### Request
Please rewrite everything from the line containing "I will pos(1063,81)." down to the line containing "coord(20,630)", putting "drop-down list" in place of "dropdown" and leaving the rest of those lines unchanged.

[Stored entries]

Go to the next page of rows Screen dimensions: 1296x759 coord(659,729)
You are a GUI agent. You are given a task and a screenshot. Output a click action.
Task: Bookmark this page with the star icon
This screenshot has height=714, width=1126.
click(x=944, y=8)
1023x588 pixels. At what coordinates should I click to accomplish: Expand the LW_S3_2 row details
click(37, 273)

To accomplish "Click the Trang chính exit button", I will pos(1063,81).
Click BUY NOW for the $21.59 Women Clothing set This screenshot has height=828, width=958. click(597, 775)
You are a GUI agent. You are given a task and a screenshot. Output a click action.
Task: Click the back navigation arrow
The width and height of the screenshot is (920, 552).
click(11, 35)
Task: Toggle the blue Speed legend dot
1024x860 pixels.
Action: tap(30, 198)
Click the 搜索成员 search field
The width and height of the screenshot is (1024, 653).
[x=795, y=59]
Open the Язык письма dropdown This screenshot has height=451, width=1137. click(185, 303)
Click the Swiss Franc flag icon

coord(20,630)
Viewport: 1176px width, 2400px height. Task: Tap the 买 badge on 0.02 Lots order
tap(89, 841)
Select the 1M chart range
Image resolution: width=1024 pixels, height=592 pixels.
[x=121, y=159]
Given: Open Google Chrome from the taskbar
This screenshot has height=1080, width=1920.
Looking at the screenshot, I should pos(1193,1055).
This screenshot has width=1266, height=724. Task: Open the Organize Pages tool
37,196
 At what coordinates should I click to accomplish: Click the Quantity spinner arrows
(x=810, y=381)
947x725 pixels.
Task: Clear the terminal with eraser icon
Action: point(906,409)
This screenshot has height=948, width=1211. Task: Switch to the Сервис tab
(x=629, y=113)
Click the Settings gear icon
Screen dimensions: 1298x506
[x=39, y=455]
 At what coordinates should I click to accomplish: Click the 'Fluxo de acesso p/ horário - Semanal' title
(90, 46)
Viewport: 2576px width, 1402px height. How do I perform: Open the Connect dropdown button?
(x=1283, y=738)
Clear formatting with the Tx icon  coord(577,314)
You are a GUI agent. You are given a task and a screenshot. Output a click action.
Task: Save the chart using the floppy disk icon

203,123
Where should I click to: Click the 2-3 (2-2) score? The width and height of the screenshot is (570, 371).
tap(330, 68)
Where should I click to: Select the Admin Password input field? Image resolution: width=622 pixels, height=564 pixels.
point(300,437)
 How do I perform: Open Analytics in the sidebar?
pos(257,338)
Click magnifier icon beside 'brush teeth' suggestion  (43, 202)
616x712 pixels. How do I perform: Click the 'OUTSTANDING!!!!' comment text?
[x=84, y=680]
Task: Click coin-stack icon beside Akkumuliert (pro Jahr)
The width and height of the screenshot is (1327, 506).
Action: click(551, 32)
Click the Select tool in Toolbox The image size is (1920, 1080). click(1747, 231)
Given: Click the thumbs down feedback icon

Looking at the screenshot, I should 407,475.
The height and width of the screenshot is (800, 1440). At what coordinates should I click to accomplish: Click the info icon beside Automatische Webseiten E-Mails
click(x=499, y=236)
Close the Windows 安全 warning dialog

### Correct output
To accomplish "Click the Trang chính exit button", I will pos(1063,81).
Click BUY NOW for the $21.59 Women Clothing set This screenshot has height=828, width=958. click(597, 775)
You are a GUI agent. You are given a task and a screenshot. Output a click action.
Task: Click the back navigation arrow
The width and height of the screenshot is (920, 552).
click(11, 35)
Task: Toggle the blue Speed legend dot
1024x860 pixels.
Action: tap(30, 198)
Click the 搜索成员 search field
The width and height of the screenshot is (1024, 653).
[x=795, y=59]
Open the Язык письма drop-down list This screenshot has height=451, width=1137. click(185, 303)
Click the Swiss Franc flag icon

coord(20,630)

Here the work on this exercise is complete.